Abstract Background Patients with inflammatory bowel disease (IBD) may be at higher risk for complications from radiation treatment for prostate cancer. However, available data are limited, and controversy remains regarding the best treatment approach for IBD patients who develop prostate cancer. Methods A retrospective cohort study across 4 Department of Veterans Affairs hospital systems. Patients with established IBD who were diagnosed and treated for prostate cancer between 1996–2015 were included. We assessed for flares of IBD, IBD-related hospitalizations, and IBD-related surgeries within 6, 12, and 24 months of cancer diagnosis and survival at 1, 2, and 5 years. Flares of IBD were those documented as such by the treating physician, and treatment changed accordingly. Results One hundred patients with IBD and prostate cancer were identified. Forty-seven were treated with either treatment with external beam radiation or brachytherapy, and 53 were treated with nonradiation modalities. Comparing cohorts with or without radiation treatment, there were no differences in baseline IBD characteristics, Charlson comorbidity index, or prostate cancer stage.
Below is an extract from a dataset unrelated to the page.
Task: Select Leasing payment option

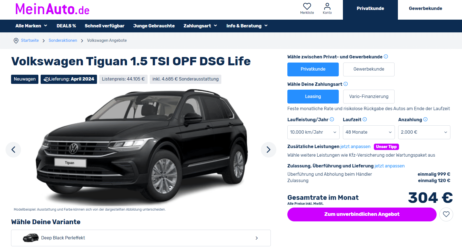Action: (313, 97)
Inflammatory bowel disease flares were 2-fold higher for radiation-treated patients within 6 months (10.6% vs 5.7%) and 6–12 months (4.3% vs 1.9%) after cancer diagnosis. On multiple logistic regression analysis, radiation treatment (adjusted odds ratio, 4.82; 95% confidence interval, 1.15–20.26) was a significant predictor of flares. However, rates of IBD-related hospitalizations or surgeries were not significantly different. Conclusions In this retrospective, multicenter study, 2-fold higher rates of flare were found within the first year after prostate cancer diagnosis for patients treated with radiation, but there were no differences in IBD-related hospitalizations or surgeries. Although patients should be counseled of these risks, avoidance of radiation therapy in IBD patients with prostate cancer is likely not necessary.